*** DATA LISTING Section Begins ***

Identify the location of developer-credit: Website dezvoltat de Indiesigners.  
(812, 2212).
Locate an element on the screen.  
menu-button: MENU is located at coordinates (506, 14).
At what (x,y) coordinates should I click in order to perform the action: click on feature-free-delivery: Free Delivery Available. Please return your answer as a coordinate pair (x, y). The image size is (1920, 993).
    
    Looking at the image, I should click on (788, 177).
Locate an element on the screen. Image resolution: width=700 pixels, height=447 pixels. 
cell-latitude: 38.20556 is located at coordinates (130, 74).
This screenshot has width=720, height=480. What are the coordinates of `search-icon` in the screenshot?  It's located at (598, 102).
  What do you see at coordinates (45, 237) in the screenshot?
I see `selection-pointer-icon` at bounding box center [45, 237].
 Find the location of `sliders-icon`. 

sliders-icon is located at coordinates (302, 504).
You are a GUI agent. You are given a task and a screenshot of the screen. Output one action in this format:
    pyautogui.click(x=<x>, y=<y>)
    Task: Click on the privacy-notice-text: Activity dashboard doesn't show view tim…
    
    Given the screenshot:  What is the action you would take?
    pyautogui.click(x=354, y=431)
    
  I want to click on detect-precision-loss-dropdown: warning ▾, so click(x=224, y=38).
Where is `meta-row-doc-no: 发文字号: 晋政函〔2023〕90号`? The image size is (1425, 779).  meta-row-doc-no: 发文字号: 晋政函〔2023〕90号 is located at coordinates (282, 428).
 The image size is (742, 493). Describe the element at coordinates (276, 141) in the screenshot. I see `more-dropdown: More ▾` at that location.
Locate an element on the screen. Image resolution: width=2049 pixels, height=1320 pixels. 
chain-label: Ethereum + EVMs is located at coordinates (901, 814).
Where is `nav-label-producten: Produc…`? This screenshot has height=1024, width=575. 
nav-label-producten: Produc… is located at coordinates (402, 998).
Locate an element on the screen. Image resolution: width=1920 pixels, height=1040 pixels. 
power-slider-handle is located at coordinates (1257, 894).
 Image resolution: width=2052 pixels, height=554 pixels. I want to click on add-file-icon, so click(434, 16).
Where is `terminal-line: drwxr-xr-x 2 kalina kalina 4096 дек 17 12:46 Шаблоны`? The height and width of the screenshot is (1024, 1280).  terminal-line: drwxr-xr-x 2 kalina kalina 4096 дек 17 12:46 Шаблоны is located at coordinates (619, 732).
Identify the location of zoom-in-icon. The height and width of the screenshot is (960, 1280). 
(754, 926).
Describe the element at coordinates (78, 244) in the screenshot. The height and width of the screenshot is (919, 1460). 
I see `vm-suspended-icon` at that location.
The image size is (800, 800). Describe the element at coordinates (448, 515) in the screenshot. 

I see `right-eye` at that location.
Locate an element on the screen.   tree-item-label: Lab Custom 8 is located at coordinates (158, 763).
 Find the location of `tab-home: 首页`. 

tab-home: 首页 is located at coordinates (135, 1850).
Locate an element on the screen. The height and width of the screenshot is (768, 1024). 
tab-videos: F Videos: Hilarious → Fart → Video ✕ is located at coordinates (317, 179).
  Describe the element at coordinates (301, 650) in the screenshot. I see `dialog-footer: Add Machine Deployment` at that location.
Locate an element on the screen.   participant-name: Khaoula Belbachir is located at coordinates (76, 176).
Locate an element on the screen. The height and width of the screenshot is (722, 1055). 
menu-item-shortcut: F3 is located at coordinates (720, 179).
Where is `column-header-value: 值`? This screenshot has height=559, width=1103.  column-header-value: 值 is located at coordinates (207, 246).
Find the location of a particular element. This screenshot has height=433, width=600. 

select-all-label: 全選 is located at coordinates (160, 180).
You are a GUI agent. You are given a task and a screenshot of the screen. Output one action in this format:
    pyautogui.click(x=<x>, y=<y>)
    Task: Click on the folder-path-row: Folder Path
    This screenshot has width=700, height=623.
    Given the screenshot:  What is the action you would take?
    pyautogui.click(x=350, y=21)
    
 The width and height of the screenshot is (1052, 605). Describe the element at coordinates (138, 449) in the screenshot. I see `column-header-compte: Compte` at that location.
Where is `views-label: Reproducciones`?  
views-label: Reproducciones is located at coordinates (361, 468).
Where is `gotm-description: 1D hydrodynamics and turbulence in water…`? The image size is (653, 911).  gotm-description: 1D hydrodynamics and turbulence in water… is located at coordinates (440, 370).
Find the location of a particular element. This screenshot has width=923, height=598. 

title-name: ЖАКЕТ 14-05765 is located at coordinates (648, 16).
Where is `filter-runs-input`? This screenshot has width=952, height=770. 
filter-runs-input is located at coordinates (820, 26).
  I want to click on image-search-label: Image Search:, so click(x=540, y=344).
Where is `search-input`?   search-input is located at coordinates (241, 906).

*** DATA LISTING Section Ends ***

AIM OF THE EXERCISE -
Please pull out every line of the entries above that contains the string "runs". Case matters.

THE COMPLETED TASK -
Where is `filter-runs-input`? This screenshot has width=952, height=770. 
filter-runs-input is located at coordinates (820, 26).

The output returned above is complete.